Move fast and break things

Facebook, Google, and Twitter pose a danger to democracy. The government must break up the big companies, and philanthropies and public agencies should invest in new online public squares.

What recent events underscore is that existing social media companies cannot and should not be trusted to be brokers of public discourse and safety in a democracy.DENIS CHARLET/AFP via Getty Images

This editorial has been updated to reflect breaking news.

Why was Donald Trump allowed to organize and incite a violent invasion of the nation’s Capitol on Wednesday, in part via missives on Twitter, YouTube, and Facebook? The simple answer, which is that social media companies failed to delete related posts or suspend his account until the attack had already happened, may seem satisfying. But it’s neither the full story nor anything close to a real solution.

Because for months, these social media platforms spread and let fester conspiracy theories about election fraud via posts that reached millions of people. For years, they allowed white supremacist and right-wing extremist vitriol to propagate. And while today Trump is a major superspreader of the pandemic of disinformation, hate speech, and organizing of violence that plagues democracy itself, he is not even close to the only one.
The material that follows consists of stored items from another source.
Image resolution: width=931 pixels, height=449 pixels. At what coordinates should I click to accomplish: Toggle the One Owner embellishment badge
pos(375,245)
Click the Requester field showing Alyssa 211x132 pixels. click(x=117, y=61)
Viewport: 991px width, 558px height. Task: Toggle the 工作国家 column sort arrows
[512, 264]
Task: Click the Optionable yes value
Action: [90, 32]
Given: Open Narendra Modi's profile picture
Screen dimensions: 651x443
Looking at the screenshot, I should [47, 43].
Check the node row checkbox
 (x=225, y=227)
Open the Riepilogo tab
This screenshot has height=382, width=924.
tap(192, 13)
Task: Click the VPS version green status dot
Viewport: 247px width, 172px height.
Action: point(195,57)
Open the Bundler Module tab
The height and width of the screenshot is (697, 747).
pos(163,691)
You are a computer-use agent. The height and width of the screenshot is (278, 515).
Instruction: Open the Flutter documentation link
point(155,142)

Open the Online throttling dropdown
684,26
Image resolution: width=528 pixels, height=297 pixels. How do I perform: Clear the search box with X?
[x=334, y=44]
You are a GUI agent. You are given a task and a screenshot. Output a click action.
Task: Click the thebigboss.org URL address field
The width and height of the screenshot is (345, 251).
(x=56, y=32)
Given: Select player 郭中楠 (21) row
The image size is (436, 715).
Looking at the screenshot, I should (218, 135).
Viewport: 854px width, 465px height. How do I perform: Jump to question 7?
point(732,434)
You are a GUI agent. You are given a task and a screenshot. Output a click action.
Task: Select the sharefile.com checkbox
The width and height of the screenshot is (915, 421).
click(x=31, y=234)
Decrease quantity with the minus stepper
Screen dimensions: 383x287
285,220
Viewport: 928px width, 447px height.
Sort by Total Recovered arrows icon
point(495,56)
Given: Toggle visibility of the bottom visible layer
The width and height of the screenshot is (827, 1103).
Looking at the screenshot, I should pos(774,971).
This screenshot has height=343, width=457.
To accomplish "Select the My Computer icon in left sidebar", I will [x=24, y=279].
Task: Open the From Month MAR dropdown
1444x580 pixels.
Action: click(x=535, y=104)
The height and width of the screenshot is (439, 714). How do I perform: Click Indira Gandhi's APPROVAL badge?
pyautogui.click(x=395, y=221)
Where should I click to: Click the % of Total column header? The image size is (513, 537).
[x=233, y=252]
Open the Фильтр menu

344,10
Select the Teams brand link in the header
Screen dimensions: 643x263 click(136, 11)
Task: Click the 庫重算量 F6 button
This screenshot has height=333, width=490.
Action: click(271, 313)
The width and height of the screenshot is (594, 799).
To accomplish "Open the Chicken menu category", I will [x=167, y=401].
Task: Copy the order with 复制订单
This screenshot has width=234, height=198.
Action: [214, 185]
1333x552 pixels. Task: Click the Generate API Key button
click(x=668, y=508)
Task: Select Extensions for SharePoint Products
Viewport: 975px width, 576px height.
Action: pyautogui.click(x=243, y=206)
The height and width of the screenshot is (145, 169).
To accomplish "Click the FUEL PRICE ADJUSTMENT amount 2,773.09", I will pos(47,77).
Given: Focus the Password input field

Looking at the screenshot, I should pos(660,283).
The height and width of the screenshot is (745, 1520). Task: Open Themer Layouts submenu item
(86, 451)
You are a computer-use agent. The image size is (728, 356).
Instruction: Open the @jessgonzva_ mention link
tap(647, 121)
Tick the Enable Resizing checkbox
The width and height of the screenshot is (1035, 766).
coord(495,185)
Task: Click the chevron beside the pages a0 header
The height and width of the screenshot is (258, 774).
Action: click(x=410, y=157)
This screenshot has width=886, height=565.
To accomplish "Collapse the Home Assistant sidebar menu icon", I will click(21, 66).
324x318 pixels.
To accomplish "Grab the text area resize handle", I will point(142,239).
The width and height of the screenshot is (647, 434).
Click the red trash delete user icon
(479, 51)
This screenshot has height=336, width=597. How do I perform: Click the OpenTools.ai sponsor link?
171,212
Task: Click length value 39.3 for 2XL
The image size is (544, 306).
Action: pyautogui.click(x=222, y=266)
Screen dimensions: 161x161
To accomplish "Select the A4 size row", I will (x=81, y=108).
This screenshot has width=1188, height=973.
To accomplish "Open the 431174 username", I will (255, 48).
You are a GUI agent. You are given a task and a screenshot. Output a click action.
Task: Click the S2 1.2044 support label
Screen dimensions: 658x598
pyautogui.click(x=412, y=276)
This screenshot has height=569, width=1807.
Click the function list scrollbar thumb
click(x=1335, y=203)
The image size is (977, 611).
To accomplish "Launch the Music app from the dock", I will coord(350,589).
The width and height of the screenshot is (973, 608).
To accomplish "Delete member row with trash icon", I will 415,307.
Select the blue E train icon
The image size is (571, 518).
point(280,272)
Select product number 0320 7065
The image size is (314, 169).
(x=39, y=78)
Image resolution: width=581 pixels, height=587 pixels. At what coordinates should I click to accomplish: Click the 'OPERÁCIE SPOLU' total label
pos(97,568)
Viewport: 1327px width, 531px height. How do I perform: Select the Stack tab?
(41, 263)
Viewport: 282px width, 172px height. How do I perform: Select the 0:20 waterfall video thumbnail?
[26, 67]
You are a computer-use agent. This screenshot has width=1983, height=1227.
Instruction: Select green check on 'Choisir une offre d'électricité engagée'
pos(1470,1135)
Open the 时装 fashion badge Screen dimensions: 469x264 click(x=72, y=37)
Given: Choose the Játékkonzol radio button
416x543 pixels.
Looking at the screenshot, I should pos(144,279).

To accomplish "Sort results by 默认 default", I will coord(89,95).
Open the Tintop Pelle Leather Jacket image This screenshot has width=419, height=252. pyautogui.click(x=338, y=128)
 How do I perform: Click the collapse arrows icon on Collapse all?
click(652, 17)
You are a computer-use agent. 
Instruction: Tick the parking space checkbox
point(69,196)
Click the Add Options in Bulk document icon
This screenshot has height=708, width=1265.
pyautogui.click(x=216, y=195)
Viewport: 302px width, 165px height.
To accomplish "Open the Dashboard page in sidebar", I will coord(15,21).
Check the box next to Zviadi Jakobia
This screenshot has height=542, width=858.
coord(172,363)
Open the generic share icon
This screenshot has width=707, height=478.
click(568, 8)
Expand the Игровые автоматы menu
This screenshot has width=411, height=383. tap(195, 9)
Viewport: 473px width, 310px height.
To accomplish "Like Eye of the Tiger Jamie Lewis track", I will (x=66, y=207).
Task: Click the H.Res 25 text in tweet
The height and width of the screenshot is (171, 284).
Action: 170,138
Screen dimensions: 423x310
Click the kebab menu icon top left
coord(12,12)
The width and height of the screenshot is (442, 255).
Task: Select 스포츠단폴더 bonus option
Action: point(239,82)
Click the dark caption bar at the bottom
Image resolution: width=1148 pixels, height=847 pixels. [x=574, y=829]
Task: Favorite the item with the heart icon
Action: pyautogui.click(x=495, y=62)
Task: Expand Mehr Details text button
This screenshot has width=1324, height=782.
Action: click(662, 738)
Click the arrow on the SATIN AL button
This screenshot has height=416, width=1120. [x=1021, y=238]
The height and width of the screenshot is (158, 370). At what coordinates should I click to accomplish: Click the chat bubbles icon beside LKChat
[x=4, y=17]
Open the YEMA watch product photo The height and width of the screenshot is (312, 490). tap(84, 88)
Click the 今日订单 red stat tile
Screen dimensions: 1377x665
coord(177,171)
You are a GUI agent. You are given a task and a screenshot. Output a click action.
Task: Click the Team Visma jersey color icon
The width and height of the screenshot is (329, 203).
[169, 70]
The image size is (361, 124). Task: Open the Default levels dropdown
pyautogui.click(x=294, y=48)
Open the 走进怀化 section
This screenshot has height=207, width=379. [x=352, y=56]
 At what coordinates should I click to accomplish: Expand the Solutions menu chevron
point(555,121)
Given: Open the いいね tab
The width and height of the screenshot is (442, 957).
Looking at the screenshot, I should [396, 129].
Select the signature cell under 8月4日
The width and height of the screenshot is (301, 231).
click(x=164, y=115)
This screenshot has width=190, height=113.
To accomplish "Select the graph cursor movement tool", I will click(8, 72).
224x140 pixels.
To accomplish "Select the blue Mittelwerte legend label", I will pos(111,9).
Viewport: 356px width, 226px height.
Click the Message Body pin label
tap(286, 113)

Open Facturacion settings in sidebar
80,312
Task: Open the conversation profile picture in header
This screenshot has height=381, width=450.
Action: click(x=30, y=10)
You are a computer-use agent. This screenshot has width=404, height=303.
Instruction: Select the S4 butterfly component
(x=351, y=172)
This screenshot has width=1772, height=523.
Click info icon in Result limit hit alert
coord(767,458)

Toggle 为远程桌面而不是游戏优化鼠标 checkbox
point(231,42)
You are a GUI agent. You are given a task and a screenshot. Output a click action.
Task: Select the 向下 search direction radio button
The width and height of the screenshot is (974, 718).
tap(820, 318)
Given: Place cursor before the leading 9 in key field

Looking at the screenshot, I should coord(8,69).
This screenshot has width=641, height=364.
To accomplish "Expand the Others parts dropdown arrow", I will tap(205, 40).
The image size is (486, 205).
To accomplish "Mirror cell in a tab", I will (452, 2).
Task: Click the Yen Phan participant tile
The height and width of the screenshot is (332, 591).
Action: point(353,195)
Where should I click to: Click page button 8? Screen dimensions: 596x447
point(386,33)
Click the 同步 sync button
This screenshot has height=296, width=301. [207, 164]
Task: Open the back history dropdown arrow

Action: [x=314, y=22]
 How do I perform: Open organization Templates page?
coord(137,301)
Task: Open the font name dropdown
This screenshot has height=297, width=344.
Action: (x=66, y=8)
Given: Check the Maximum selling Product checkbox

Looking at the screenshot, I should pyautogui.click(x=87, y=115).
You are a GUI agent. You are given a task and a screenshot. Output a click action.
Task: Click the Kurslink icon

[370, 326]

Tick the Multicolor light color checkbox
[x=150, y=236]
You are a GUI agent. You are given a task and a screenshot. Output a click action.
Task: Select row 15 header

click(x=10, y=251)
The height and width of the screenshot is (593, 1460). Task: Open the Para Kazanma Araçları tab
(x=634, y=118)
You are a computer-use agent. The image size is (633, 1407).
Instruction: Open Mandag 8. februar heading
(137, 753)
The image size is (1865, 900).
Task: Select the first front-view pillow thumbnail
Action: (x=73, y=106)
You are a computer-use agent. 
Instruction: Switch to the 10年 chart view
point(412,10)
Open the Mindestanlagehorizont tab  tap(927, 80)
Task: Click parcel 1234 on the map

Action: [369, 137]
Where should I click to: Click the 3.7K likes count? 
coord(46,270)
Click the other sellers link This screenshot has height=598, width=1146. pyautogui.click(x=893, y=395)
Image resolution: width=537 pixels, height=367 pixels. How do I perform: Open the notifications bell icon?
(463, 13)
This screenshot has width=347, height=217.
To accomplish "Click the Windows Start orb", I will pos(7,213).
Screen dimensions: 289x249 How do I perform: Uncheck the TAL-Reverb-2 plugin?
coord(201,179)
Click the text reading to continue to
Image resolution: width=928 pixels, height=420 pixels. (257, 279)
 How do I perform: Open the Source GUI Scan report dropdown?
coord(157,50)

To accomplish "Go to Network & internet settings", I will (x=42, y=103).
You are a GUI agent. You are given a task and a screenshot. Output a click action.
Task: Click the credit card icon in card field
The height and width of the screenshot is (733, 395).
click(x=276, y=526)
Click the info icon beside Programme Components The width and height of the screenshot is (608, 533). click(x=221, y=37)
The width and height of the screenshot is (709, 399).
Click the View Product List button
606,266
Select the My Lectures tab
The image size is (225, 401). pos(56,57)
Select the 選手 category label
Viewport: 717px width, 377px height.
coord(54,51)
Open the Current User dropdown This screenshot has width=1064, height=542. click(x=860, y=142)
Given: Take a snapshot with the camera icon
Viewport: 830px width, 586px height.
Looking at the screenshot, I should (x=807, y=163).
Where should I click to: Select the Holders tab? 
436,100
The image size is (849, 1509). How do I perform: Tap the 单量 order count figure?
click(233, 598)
By cutting off Trump — in Twitter’s case, for 12 hours initially and then on Friday via a permanent ban, and in Facebook’s case till at least the end of his term — the social media CEOs whom we have entrusted with governing the new digital public squares took only one source of contagion out of a world where a deadly epidemic continues to rage.

Facebook, Google (which owns YouTube), and Twitter are among the most cash- and talent-rich companies on the planet. They have all the tools at their disposal to isolate and quarantine racist and violence-inflaming content. They know how to put the brakes on vitriolic content before it goes viral; they know how to take down deliberately false, dangerous posts made by highly influential people. They know how to fact-check or outright ban lying advertisements. They know how to permanently suspend accounts of people who abuse the system. We know this because they have done it on occasion — in highly limited circumstances and for small spans of time.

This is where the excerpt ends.